The NGT’s order is in response to a plea by the city’s celebrated environmental activist, Subhas Datta, requesting that plants which belch pollutants like particulate matter and oxides of sulphur and nitrogen be moved out of congested urban areas and the KMC adopt cleaner technologies. The KMC agrees that the over 50-year-old plants are polluting but says it needs more time to shift out and clean up its act. What happens in Kolkata is important as there are several other large cities in the state which are also victims of hot mix plant pollution.
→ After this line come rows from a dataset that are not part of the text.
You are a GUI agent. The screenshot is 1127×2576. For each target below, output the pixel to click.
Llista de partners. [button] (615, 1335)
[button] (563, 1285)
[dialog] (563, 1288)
The result of the plants’ closure is that today, right across the city, there are roads in appalling condition which cannot be repaired and people are having to live with this unbearable situation. In the case of my neighbourhood the current grief has actually been caused by a programme to improve things!
Early this year the KMC decided to lay underground sewers in even narrow lanes in this relatively new neighbourhood. So these were dug up, the pipes laid, the surface re-laid with broken bricks and road rollers evened out the surface. But the last act, hard-top resurfacing, is yet to happen. First, we thought the work would be finished before the rains came, then we hoped it would happen before the Pujas and now into winter the surfaces remain uneven like country roads used by bullock carts.
The situation at another end of the city has parallels. A grand elevated 6.85-km road has been built over a hugely busy Budge Budge Trunk Road on the southwest fringe of the city at a cost of Rs 355 crore. The local people have lived with enormous hardship during the construction period in the hope of better times. But this great new elevated road cannot be used and is blocked by the traffic authorities. Why this is so is a bit of a mystery at the time of writing.
One theory goes like this. The elevated road will be a boon to those who seek to go from one end of it to another. But those living in neighbourhoods in between along the elevated road still have to rely on the old road to get by. And they will not let the elevated road be used so long as the old road at the ground level, which has had to bear the brunt of the construction, is not repaired and restored. But this work is yet to begin. So traffic continues to crawl along the broken old road, adding to pollution.
Stung by the consequences of the NGT ban on the hot mix plants, the KMC is at last waking up. It is going to ask major construction firms (L&T did the Budge Budge elevated highway job) to arrange for their own hot mix and not rely on the KMC. However, confusion persists. The KMC is talking of getting a short reprieve from the NGT to run the existing plants while they are upgraded and shifted out of the city. How the two jobs can go on simultaneously is not clear. You can build new plants out of town, then shut down the old ones for upgrading and retrofitting. But building entire new plants costs money.
Close on the heels of the road repair impasse in Kolkata, the principal bench of the NGT in Delhi has imposed a fine of Rs 5 crore on the West Bengal government for failing to heed its directions to counter air pollution in the twin cities of Kolkata and Howrah. This order comes in response to an application also filed by Datta pointing to the state government not implementing a 2016 tribunal order asking it and the State Pollution Control Board (SPCB) to carry out the recommendations of an expert committee to improve air quality.
What is significant is that the principal bench of the Central Pollution Control Board (CPCB) in Delhi has something really harsh to say about the SPCB which “has remained blissfully silent despite the fact that it is the primary responsibility of the Board as a regulatory authority to ensure that the ambient air quality is maintained within the permissible limit”. If the regulator is so inadequate, then there is little wonder that things are going from bad to worse.